_EXERCISES:_
(1) Translate this sentence from the Ethereum vulnerability text into Spanish: "The involutive property is that serializing a value then deserializing it will resolve to the original value."
(2) Answer these questions from the Ethereum vulnerability text:
(a) What does SSZ stand for?
(b) Who is named as the author of the article?
(c) Which client rejects the block information outright?
(3) In the Ethereum vulnerability text, swap "Ethereum clients" for "Ethereum nodes" and write out the passage from "Giuseppe Cocomazzi - Asymmetric" to "in a vulnerability." again.

_EXERCISE TEXT:_
Start of Block
Resources

People often ask me "How did you learn how to hack?" The answer: by reading. This page is a collection of the blog posts and other articles that I have accumulated over the years of my journey. Enjoy!

Ghost in the Block: Ethereum Consensus Vulnerability- 1497

Giuseppe Cocomazzi - Asymmetric ResearchPosted 1 Year Ago
  • Simple Serialize (SSZ) is used by Ethereum clients in the consensus protocol and in P to P communication. The SSZ soundness depends on the involutive and injective property. The involutive property is that serializing a value then deserializing it will resolve to the original value. The injective property is that if A=B then serialized A should also equal serialized B. Some of these properties didn't hold, which resulted in a vulnerability.
  • SSZ relies on offsets and lengths for encoded objects. For the serialized block information we want to send (SignedBeaconBlockDeneb) the object, there are multiple layers of nesting in order to properly transfer all information. Within a block, is a body. To go from the block of offset 0x64 and then the offset of the body in the block type of 0x54 puts us at 0xB8.
  • The body contains its own set of values that have their own offsets in the block information. With this whole system of offsets to find objects, the serialization system works well. It should be a requirement that there are no gaps in the data. However, by changing the offsets around for objects (which have set lengths), ghost regions can be inserted into the data.
  • By itself, this isn't a huge deal. However, not all clients function this way. Many of them will reject the block information outright even. Since Prysm acts one way (shown above) and Lighthouse acts another that rejects it, this will lead to a consensus failure in the protocol. Doing this does not modify the hash tree root at all either. When setting this up locally, it resulted in the network just stopping entirely.
  • An interesting takeaway from the author: "Paradoxically enough, the same design choice of favoring multiple implementations has brought a new vulnerability class, that of “consensus bugs”, on which we hopefully shed some new light." Overall, a great article on a subtle difference in the Ethereum serialization code.
End of Block
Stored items
Start of Block
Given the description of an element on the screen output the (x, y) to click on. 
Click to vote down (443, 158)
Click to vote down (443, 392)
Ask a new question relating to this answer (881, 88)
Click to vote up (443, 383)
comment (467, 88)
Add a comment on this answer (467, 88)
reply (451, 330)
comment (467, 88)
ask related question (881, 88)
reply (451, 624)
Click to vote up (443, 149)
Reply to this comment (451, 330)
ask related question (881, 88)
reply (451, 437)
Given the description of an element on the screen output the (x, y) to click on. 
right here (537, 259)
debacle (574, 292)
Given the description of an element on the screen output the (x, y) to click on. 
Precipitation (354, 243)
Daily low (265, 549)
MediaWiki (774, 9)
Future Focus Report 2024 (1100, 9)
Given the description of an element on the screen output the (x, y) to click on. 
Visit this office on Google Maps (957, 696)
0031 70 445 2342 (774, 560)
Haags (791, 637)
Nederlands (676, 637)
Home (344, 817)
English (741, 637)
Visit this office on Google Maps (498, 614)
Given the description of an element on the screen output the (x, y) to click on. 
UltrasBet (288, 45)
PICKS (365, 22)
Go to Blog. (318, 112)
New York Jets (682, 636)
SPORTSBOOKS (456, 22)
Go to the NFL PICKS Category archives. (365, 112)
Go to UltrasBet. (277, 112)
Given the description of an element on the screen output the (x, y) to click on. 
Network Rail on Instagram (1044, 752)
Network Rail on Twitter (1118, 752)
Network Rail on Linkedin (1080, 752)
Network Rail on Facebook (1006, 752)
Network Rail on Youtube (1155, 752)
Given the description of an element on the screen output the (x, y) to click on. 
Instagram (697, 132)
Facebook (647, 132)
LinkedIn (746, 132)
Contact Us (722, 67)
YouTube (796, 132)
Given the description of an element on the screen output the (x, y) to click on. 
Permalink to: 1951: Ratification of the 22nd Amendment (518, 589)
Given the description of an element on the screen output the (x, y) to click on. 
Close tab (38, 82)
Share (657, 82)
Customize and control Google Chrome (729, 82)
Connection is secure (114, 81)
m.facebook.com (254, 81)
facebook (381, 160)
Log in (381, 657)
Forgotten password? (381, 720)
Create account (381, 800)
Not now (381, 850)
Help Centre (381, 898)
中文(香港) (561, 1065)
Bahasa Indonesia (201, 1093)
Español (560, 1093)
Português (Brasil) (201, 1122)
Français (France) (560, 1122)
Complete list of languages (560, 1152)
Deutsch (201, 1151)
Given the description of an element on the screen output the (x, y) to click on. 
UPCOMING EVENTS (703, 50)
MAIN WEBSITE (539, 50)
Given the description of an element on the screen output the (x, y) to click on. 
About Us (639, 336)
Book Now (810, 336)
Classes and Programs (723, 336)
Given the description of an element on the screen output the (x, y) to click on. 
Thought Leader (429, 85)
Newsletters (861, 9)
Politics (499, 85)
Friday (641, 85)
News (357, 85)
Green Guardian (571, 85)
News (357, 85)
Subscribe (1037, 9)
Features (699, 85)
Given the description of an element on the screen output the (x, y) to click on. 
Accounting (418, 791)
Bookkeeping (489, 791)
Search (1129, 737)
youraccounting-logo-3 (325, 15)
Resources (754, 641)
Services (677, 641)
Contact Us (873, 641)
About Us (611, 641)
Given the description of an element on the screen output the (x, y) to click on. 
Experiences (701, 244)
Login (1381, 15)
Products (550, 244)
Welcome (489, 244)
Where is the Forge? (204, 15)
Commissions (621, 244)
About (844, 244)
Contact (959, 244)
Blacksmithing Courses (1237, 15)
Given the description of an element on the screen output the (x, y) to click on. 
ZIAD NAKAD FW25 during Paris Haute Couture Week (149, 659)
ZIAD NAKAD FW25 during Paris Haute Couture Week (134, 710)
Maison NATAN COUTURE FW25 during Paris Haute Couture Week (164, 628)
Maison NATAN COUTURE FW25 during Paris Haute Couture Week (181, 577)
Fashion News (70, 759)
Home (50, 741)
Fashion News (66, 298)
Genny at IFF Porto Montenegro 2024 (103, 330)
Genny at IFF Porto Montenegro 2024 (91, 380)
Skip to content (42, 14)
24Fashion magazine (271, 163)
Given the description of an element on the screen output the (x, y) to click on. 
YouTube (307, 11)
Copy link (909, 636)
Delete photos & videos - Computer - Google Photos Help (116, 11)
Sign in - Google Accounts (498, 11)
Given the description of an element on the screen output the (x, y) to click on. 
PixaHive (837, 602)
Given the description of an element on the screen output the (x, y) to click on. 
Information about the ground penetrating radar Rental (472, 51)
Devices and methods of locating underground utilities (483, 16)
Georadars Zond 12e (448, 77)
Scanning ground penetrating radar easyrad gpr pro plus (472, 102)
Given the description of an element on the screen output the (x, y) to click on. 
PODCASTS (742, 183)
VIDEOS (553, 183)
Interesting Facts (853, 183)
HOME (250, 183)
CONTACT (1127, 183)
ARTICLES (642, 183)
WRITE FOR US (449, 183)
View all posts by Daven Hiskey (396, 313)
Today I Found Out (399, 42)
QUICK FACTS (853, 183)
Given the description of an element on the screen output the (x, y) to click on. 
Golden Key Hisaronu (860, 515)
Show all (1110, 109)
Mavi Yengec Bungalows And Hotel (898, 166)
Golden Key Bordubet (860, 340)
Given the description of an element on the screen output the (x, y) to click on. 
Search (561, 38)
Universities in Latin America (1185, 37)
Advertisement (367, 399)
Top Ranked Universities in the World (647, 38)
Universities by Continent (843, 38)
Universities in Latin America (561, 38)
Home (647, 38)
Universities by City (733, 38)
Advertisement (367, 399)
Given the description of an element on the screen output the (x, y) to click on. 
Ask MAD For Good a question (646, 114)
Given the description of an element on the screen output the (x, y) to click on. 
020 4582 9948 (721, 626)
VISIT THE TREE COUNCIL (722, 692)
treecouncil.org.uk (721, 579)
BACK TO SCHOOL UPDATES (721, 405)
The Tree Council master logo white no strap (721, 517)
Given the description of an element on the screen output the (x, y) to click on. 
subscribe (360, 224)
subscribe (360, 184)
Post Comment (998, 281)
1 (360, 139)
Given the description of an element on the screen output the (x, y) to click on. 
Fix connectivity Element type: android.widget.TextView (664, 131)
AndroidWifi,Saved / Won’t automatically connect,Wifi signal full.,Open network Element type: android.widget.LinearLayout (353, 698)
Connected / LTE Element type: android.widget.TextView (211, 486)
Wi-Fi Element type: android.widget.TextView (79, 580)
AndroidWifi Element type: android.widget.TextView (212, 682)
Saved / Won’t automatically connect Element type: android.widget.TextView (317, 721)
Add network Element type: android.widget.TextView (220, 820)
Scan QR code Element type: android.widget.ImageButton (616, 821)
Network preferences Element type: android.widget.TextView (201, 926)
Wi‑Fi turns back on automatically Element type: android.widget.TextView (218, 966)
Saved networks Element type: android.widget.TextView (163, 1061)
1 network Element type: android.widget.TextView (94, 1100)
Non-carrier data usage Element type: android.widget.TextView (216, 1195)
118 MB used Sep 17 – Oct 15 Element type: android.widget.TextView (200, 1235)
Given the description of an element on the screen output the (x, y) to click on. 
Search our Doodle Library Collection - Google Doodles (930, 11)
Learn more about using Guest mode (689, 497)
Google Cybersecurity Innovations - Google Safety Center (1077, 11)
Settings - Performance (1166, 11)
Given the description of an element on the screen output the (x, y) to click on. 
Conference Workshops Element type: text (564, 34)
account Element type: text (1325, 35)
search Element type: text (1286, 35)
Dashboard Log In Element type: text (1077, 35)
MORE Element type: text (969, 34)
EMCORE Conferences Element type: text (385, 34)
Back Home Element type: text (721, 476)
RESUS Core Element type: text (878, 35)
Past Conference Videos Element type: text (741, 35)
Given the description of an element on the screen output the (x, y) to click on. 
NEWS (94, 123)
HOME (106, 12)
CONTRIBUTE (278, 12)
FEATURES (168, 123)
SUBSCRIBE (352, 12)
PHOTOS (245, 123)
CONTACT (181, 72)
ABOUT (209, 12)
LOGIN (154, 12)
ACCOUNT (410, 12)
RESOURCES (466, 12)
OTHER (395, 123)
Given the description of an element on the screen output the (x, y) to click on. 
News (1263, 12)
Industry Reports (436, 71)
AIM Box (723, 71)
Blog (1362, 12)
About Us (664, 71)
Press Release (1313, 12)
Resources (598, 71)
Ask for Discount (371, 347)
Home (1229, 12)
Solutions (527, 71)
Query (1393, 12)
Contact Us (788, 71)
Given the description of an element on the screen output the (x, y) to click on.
End of Block
_SOLUTIONS PER TASK:_
(1) La propiedad involutiva consiste en que serializar un valor y luego deserializarlo dará como resultado el valor original.

(2)
(a) Simple Serialize
(b) Giuseppe Cocomazzi (Asymmetric Research)
(c) Lighthouse

(3)
Giuseppe Cocomazzi - Asymmetric ResearchPosted 1 Year Ago
  • Simple Serialize (SSZ) is used by Ethereum nodes in the consensus protocol and in P to P communication. The SSZ soundness depends on the involutive and injective property. The involutive property is that serializing a value then deserializing it will resolve to the original value. The injective property is that if A=B then serialized A should also equal serialized B. Some of these properties didn't hold, which resulted in a vulnerability.